Eagle Feather

No. 32
- Position: Fullback / Halfback / Tackle

Personal information
- Born: May 7, 1895 Irving, New York, U.S.
- Died: March 10, 1950 (aged 54) Irving, New York, U.S.
- Listed height: 6 ft 0 in (1.83 m)
- Listed weight: 220 lb (100 kg)

Career information
- College: Carlisle

Career history
- Oorang Indians (1922–1923);
- Stats at Pro Football Reference

= Eagle Feather =

American football player (1895–1950)

Beamus Pierce aka Eagle Feather (May 7, 1895 – March 10, 1950) was a professional football player who played in the National Football League during the 1922 and 1923 seasons. He played college football at the Carlisle Indian School, located in Carlisle, Pennsylvania, before joining the NFL's Oorang Indians. The Indians were a team based in LaRue, Ohio, composed only of Native Americans, and coached by Jim Thorpe. Eagle Feather was a Mohican.

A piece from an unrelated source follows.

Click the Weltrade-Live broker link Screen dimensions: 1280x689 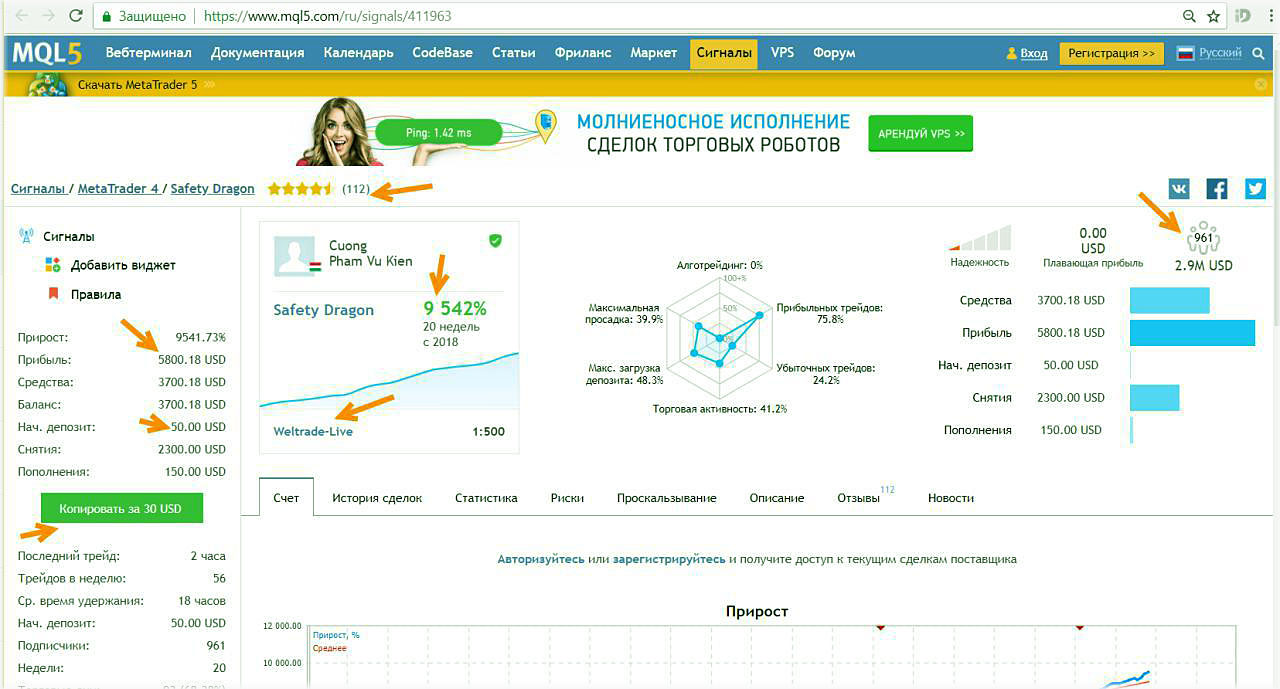tap(313, 432)
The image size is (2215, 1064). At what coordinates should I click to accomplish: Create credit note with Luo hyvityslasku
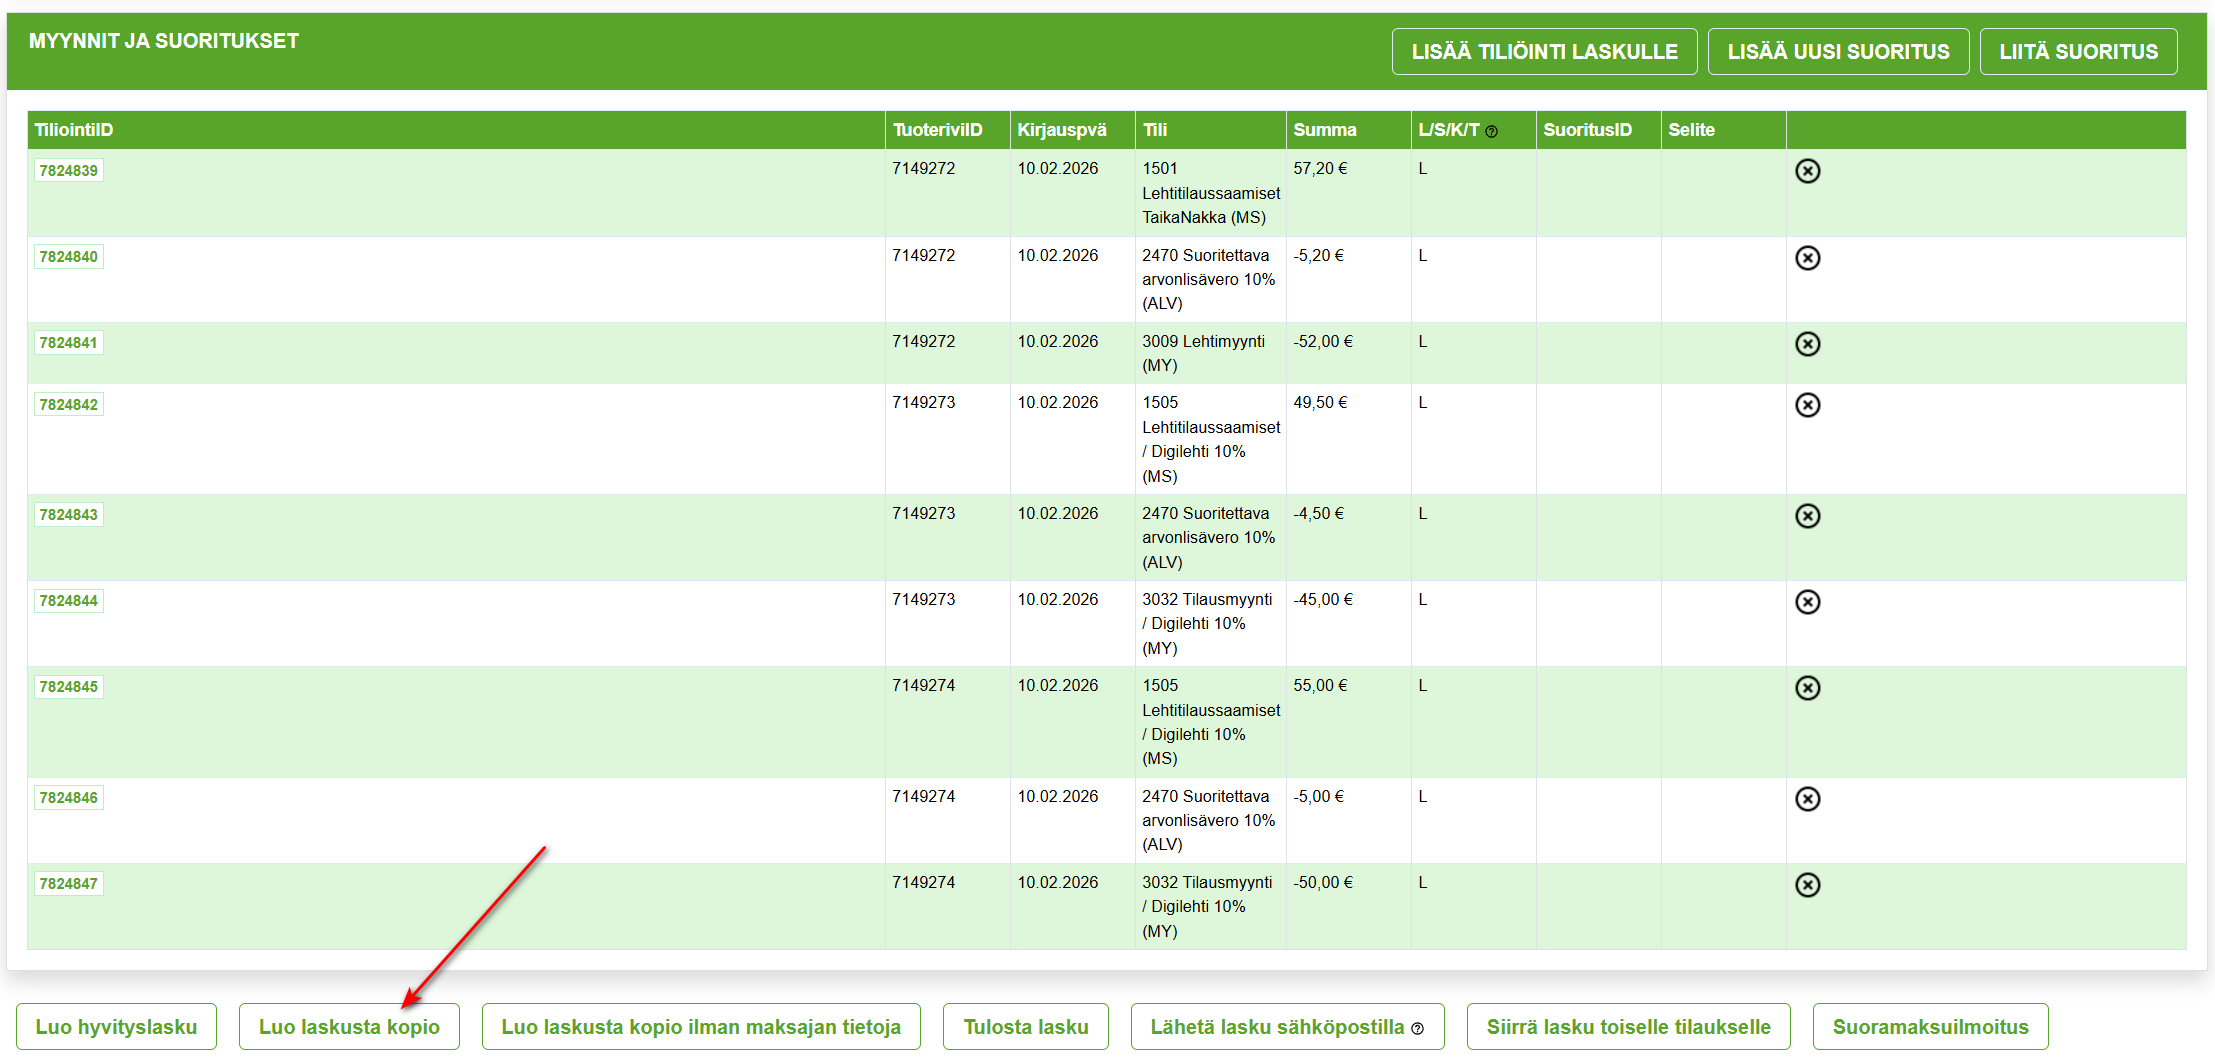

On October 8, 1922, Eagle Feather and teammate Joe Guyon made history by making the Indians the first-team with two 100-yard rushers in one game. That game Guyon ran for 116 yards and 2 touchdowns off of 13 carries. Meanwhile, Eagle Feather ran for 109 yards on 16 carries for 1 touchdown as the Indians beat the Columbus Panhandles 20–6. During that game Eagle Feather's runs up the middle of the field were referred to as the main feature of the Oorang offense. He also served the team as a blocking back for Guyon in 13–6 loss to the Minneapolis Marines.